Exercise prompt → Lines holding the word "strip" must be located in the listing below and copied.

Task inputs →
────────────────────────────────────────
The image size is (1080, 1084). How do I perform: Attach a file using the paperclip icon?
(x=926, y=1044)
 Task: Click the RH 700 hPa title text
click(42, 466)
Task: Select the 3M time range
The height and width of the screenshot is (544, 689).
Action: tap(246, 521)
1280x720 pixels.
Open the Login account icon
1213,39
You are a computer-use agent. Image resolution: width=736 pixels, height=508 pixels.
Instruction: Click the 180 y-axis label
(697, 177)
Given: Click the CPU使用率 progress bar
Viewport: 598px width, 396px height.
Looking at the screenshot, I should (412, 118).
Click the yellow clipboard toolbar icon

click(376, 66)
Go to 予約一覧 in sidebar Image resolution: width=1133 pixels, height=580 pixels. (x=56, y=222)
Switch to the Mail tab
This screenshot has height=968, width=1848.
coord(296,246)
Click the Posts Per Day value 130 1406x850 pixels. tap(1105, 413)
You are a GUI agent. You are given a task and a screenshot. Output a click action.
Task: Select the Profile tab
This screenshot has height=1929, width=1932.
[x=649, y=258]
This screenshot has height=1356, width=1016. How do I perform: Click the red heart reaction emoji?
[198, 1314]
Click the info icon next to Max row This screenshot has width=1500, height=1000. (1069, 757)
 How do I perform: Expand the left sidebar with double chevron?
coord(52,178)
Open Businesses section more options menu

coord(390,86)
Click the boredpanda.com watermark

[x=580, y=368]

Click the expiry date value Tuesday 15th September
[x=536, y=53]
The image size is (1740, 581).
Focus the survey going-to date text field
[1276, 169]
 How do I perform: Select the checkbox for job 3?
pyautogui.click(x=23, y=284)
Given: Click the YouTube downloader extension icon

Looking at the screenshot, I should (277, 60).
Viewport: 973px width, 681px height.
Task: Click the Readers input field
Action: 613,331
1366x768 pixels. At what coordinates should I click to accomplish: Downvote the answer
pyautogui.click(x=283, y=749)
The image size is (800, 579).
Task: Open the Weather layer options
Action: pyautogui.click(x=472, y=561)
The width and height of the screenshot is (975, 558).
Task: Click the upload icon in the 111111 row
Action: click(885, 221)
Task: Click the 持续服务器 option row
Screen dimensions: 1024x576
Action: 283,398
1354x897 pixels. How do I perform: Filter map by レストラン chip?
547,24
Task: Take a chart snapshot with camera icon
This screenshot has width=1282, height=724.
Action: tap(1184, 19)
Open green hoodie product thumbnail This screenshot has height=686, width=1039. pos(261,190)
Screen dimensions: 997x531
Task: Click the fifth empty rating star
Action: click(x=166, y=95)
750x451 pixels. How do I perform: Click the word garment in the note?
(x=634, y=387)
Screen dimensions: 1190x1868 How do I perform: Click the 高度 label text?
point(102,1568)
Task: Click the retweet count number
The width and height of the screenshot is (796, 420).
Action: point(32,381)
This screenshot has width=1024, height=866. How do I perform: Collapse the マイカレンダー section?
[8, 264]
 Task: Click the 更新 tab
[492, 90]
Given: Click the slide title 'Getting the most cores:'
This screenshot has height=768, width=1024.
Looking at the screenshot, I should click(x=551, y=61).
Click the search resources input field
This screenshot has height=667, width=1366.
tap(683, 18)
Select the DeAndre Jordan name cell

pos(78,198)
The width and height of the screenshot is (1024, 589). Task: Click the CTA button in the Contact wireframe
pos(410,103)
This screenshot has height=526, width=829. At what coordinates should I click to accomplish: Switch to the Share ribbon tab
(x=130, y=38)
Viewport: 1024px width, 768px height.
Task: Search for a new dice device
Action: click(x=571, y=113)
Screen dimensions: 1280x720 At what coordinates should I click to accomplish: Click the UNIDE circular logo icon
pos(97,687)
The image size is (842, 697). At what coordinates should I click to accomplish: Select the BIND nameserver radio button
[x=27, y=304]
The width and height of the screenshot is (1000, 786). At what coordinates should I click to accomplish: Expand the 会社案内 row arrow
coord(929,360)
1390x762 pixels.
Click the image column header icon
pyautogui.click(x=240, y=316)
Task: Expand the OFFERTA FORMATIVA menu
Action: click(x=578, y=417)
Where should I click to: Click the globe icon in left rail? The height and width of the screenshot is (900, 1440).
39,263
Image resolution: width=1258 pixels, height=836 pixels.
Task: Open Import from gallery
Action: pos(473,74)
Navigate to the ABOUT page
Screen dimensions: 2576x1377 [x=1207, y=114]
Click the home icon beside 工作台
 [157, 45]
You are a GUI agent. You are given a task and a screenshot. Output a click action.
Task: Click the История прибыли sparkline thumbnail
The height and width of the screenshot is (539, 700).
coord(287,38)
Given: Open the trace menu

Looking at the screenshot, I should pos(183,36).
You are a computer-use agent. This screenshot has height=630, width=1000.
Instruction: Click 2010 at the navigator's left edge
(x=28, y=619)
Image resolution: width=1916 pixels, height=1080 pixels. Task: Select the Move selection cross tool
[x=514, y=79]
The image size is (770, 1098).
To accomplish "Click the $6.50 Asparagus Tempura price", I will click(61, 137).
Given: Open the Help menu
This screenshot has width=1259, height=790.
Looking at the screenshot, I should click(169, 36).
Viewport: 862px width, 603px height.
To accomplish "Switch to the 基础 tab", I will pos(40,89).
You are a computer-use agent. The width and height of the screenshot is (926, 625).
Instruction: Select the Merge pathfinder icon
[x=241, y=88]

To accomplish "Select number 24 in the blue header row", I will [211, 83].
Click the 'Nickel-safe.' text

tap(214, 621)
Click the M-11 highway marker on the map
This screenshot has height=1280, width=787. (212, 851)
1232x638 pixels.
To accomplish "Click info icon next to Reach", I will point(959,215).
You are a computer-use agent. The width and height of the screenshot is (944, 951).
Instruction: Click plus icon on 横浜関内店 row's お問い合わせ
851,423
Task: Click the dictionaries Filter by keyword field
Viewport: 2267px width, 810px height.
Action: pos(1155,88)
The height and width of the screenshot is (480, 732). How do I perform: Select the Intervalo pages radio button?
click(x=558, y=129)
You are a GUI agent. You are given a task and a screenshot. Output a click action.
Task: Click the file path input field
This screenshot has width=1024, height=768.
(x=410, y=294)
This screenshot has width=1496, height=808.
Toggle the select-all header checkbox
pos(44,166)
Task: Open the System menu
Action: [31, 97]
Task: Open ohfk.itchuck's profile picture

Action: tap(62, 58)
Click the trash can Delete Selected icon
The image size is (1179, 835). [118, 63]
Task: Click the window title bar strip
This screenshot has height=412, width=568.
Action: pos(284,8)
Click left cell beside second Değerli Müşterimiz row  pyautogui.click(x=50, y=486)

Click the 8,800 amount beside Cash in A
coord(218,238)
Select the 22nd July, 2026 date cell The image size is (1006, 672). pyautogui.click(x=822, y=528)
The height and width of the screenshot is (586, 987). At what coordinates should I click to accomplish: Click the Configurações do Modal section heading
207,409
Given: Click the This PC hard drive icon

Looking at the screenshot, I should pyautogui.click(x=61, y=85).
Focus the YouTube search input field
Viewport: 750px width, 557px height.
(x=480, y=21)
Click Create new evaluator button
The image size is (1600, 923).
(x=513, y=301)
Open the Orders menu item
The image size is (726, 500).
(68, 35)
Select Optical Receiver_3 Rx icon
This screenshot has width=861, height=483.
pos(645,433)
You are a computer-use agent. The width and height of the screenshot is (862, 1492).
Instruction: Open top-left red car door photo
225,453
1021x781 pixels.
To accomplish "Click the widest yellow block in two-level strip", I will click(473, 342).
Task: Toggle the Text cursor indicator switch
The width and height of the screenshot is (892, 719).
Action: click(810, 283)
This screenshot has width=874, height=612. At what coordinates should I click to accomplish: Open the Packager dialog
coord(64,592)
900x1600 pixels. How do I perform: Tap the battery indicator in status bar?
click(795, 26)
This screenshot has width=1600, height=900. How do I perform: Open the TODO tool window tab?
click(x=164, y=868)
────────────────────────────────────────
Result of this task →
Task: Click the window title bar strip
To accomplish "Click the widest yellow block in two-level strip", I will click(473, 342).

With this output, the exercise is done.